E' la strada scelta da Aarhus, seconda città della Danimarca, per contrastare il fenomeno degli estremisti che ogni anno partono dal paese scandinavo alla volta del Medio Oriente. Il programma offre ai combattenti che tornano cure mediche, recupero psicologico, la ricerca di un'occupazione e il proseguimento degli studi. "Ciò che facciamo è garantire loro accoglienza nel momento in cui tornano a casa", spiegano gli autori del programma. Lo scopo: reinserirli in società
Un programma di riabilitazione rivolto ai jihadisti partiti per la Siria: nessuna incriminazione, cure ospedaliere, reinserimento in società e un posto di lavoro. E’ la strada scelta da Aarhus, seconda città della Danimarca, per contrastare il fenomeno degli estremisti che ogni anno partono dal paese scandinavo alla volta del Medio Oriente. Il programma, frutto di una collaborazione tra i servizi sociali e la polizia cittadina, offre ai combattenti che decidono di fare ritorno in patria cure mediche per le ferite riportate durante i bombardamenti e gli scontri a fuoco, nonché un programma per facilitare il loro recupero psicologico, la ricerca di un lavoro o il proseguimento degli studi. Le autorità cittadine, inoltre, garantiscono un supporto alle famiglie dei danesi che si trovano in Siria: i familiari sono agevolati nel mantenere i contatti via Skype con gli espatriati e i rapporti con le autorità governative, diplomatiche e le agenzie di intelligence per tenere sempre aperti i canali necessari a riportare i jihadisti in patria.
Un approccio radicalmente diverso da quello scelto dalla maggioranza dei paesi occidentali: l’ultimo esempio è quello fornito dal Regno Unito, dove i premier David Cameron ha conferito alle autorità di polizia l’autorizzazione a sequestrare i passaporti dei presunti estremisti e dove il sindaco di Londra, Boris Johnson, ha dichiarato che la strada migliore sarebbe quella di invertire l’onere della prova e considerare colpevoli a prescindere tutti i cittadini britannici che fanno ritorno da paesi come Iraq e Siria. Da presupposti diametralmente opposti parte il lavoro avviato dalla task force creata ad Aarhus allo scopo di contrastare i fenomeni di discriminazione e la radicalizzazione che in città sta provando ad aiutare 10 dei 15 cittadini tornati dalla Siria.

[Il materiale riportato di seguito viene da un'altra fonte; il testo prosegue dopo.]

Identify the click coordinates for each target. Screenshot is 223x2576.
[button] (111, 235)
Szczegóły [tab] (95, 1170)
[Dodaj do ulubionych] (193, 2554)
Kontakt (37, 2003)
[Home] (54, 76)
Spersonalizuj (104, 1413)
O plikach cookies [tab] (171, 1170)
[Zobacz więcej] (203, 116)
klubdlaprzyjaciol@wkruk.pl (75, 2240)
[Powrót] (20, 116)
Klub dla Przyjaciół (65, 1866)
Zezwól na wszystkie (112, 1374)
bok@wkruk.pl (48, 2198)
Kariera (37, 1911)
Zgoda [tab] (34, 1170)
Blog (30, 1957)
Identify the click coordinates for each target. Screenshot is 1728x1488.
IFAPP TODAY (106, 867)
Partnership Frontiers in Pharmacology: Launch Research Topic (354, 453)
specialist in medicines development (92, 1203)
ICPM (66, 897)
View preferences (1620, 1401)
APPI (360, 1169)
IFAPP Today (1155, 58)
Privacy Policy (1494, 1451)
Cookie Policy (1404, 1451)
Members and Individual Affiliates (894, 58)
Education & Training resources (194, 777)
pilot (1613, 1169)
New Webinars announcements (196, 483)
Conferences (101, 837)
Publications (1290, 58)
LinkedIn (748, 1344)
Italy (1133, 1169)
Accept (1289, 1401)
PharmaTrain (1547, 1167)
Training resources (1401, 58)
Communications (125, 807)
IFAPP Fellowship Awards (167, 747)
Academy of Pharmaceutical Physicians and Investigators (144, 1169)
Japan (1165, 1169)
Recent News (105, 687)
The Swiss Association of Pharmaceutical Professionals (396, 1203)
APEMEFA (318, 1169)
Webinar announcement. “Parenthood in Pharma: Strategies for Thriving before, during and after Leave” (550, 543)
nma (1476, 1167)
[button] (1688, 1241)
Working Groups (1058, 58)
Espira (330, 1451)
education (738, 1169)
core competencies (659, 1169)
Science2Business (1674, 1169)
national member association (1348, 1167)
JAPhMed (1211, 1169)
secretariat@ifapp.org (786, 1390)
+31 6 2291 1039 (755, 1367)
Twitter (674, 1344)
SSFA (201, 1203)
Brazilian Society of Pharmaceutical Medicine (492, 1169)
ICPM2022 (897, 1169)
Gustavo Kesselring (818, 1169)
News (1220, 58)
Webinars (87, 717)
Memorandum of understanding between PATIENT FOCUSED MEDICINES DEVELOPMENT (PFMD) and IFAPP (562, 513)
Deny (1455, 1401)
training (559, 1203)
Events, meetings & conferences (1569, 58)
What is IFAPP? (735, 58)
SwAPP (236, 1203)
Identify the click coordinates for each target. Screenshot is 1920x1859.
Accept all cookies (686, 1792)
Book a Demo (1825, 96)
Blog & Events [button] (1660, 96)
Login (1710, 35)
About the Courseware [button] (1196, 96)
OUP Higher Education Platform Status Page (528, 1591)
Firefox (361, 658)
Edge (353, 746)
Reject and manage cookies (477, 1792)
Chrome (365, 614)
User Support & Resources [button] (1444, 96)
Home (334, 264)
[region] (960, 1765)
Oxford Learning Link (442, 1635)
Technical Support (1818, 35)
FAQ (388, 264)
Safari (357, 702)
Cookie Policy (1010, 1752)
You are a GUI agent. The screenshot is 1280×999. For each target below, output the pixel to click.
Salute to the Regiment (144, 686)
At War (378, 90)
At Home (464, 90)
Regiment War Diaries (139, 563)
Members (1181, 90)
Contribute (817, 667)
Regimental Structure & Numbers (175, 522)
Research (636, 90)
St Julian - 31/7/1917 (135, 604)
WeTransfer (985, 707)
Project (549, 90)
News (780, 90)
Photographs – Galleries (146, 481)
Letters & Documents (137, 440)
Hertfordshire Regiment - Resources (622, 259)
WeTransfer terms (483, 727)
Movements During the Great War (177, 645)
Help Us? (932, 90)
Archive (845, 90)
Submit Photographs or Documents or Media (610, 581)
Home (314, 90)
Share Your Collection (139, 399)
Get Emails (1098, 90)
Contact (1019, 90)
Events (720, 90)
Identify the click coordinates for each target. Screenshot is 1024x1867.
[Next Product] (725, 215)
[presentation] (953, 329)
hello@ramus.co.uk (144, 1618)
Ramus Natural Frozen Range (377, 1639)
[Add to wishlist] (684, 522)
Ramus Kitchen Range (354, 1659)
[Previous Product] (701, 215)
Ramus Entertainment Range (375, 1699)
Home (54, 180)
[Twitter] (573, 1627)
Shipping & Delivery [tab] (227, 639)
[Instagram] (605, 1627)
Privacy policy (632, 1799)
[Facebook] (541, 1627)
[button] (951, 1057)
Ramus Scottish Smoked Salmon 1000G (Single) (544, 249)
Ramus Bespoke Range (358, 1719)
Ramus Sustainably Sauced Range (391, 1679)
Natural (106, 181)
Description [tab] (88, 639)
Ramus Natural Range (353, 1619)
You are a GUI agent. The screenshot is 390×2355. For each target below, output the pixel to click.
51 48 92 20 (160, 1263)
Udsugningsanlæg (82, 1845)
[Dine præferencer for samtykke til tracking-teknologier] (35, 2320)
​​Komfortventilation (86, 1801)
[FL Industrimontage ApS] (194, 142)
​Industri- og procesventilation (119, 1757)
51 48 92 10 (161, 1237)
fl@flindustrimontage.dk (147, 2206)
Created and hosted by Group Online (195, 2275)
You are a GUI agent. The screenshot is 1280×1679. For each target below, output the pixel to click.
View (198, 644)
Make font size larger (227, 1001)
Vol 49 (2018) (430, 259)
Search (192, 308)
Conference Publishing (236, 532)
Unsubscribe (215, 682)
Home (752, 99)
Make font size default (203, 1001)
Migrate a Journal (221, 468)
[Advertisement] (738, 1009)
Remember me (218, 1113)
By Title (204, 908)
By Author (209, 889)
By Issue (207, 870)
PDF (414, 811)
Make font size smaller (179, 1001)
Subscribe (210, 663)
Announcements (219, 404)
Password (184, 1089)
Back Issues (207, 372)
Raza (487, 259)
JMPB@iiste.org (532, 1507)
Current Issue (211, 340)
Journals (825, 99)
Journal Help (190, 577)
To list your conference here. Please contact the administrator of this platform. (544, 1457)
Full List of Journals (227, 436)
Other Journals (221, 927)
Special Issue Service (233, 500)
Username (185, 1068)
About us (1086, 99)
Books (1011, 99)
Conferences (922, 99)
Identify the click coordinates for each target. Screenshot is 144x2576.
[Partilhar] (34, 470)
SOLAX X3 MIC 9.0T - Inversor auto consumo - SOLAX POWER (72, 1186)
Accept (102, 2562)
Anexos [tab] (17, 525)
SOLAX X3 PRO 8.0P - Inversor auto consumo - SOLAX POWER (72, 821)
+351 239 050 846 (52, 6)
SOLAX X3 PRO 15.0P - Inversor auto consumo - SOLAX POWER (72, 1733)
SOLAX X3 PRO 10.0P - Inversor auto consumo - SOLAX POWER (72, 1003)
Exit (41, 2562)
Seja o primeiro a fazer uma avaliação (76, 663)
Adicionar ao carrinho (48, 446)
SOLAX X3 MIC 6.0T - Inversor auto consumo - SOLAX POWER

“Ciò che stiamo facendo è garantire loro accoglienza nel momento in cui tornano a casa – spiega ad Al Jazeera Steffen Nielsen, esperto di criminalità e membro della task force – a differenza di ciò che avviene in Gran Bretagna, dove con tutta probabilità appena arrivi ti mettono in prigione per una settimana in attesa di capire chi sei, noi diciamo a chi torna ‘Hai bisogno di aiuto?'”. La maggior parte di chi torna indietro, spiega ancora Nielsen, “ha bisogno di supporto per riprendersi da vicende terrificanti”. “Molti di loro – continua Nielsen – hanno esperito la perdita dell’innocenza e la dissoluzione delle loro strutture morali. Pensavano di andare li giù a combattere per una buona causa. Invece non hanno trovato altro che malviventi che tagliano la testa a uomini e bambini, che stuprano e uccidono. E scoprono che non stanno combattendo l’epica battaglia di libertà che avevano immaginato”.
Secondo i servizi di intelligence, sono circa 100 i cittadini danesi partiti alla volta della Siria dall’inizio della guerra,30 quelli partiti proprio da Aarhus. Un “numero significativo” di cittadini danesi, spiegano ancora i servizi, hanno “acquisito specifiche competenze in campo militare come risultato di pratiche di addestramento e partecipazione in operazioni di combattimento” che potrebbero essere usati per mettere in atto attacchi di stampo terroristico.